## Text section
I want to dive into a strange intuition — I felt it very powerfully while reading Peter Wurmsdubler’s “Shift to Sustainability Could Follow Transitions in Complex Systems”: There’s something about the current Donald Trump / techno-fascist, climate-science-denying fiasco that feels like an evolutionary precipice in a biological sense. The emergent metacrisis is both physical and immaterial. It reverberates across the collective field of our species mind, transforming reality on a planetary and even cosmological scale.
An engineer and systems theorist, Wurmsdobler looks at both the Earth system and global civilization as complex, dynamic systems approaching a critical tipping point. Drawing on chaos theory and climate science, he notes that while past changes in global temperature occurred over millions of years, today’s human-driven shifts are happening “several orders of magnitude faster.” As acceleration accelerates, we sense the potential for a system-wide transition into an unknown state.

## Complete the following
a – Say whether each statement agrees with the passage on systemic tipping points, answering yes or no and quoting the deciding words. (i) Wurmsdobler is described as an engineer and systems theorist. (ii) Past changes in global temperature are said to have occurred over thousands of years. (iii) The emergent metacrisis is said to be purely physical.
b – Restate the passage on systemic tipping points between "I want to dive" and "even cosmological scale.", inclusive, renaming "metacrisis" as "polycrisis".

Stored data entries:
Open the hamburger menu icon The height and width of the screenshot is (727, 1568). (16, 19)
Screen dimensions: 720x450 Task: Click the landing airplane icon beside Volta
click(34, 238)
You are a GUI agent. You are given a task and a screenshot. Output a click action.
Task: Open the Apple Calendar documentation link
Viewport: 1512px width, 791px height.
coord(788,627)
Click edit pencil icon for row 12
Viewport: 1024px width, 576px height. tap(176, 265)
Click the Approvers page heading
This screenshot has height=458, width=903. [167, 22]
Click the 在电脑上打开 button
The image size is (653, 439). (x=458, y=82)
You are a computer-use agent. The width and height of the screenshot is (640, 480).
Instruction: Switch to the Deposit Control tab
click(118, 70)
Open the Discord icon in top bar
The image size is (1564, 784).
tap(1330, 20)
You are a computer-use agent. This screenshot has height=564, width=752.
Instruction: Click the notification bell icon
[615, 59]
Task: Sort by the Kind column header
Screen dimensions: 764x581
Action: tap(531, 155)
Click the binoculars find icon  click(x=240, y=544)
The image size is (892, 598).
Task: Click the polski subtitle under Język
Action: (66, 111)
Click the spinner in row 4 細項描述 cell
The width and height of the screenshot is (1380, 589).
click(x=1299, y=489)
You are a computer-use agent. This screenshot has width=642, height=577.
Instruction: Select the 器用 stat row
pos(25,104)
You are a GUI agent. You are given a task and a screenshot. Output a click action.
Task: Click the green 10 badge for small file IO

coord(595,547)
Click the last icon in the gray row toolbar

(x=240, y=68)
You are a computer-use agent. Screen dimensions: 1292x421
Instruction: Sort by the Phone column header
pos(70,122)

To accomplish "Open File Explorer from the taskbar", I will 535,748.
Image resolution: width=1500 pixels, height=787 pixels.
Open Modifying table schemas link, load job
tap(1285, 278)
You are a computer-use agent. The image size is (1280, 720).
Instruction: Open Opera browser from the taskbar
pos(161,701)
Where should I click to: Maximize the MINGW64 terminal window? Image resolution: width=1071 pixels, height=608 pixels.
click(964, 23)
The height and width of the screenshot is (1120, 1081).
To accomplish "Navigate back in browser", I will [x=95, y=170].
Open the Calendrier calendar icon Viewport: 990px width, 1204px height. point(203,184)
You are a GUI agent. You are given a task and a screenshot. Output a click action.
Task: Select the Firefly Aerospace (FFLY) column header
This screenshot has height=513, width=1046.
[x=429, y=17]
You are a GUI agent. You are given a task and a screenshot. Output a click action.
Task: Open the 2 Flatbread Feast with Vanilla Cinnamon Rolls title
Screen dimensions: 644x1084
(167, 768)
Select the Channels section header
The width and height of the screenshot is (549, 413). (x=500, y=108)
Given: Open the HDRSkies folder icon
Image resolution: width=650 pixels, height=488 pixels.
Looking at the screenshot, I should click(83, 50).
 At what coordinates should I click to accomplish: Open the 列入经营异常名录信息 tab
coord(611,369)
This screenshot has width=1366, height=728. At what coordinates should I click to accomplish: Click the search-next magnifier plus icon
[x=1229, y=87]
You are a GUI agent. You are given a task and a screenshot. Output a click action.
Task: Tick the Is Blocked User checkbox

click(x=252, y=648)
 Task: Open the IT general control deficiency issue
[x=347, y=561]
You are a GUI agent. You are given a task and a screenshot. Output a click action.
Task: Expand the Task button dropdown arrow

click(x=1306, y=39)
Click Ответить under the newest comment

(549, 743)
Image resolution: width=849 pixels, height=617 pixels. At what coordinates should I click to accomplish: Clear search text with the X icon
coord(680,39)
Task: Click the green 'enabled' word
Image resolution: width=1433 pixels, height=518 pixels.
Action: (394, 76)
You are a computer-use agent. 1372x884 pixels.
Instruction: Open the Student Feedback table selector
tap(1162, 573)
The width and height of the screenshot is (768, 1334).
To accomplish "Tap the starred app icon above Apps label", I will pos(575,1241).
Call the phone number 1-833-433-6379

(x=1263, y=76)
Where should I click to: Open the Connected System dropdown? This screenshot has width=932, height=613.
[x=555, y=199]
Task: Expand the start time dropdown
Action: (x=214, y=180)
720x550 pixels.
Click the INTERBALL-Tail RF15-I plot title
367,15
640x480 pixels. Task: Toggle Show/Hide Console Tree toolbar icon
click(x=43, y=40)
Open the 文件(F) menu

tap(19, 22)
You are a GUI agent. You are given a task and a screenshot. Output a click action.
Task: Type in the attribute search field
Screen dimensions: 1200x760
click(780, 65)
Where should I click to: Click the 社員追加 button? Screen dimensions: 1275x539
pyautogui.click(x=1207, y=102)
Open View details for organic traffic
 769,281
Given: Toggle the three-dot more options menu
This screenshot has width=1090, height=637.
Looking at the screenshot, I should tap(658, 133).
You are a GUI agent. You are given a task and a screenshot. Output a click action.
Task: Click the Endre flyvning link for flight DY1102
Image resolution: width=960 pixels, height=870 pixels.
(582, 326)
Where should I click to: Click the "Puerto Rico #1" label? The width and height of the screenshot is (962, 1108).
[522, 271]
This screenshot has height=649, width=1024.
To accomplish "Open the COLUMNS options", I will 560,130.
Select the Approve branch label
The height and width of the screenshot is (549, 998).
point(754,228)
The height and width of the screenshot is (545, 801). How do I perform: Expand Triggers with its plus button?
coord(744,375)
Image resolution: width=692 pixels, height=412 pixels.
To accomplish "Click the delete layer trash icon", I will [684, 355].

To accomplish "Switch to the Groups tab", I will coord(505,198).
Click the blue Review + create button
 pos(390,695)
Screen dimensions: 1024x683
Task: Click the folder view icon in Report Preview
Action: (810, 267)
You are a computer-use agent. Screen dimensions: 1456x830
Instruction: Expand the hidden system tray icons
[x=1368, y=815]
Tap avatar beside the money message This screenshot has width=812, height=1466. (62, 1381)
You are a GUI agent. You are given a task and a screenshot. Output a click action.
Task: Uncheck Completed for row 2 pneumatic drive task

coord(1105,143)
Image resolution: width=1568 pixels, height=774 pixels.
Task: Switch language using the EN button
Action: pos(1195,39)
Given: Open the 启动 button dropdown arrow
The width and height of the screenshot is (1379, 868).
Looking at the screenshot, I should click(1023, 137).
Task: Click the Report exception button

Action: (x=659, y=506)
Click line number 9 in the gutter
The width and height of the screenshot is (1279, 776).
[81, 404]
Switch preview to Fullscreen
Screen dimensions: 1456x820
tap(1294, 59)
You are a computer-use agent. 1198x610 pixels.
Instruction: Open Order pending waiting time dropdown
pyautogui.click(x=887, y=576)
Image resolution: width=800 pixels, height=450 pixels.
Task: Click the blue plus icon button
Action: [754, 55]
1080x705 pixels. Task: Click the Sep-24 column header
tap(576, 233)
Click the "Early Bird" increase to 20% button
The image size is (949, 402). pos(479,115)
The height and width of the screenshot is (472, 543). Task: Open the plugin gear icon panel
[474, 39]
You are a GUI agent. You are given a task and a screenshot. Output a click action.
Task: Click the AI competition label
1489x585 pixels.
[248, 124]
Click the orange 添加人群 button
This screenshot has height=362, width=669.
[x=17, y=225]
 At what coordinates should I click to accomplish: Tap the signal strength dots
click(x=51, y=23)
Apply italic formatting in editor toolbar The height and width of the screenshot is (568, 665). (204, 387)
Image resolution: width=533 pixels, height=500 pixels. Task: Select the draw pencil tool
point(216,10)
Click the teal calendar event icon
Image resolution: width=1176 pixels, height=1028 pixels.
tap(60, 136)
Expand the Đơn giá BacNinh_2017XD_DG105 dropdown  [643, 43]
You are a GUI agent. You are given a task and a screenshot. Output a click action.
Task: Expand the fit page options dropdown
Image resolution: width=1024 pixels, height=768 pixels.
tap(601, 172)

## Exercise results
a –
(i) Yes: "An engineer and systems theorist, Wurmsdobler looks at both the Earth system and global civilization as complex, dynamic systems"
(ii) No: "past changes in global temperature occurred over millions of years"
(iii) No: "The emergent metacrisis is both physical and immaterial."

b –
I want to dive into a strange intuition — I felt it very powerfully while reading Peter Wurmsdubler’s “Shift to Sustainability Could Follow Transitions in Complex Systems”: There’s something about the current Donald Trump / techno-fascist, climate-science-denying fiasco that feels like an evolutionary precipice in a biological sense. The emergent polycrisis is both physical and immaterial. It reverberates across the collective field of our species mind, transforming reality on a planetary and even cosmological scale.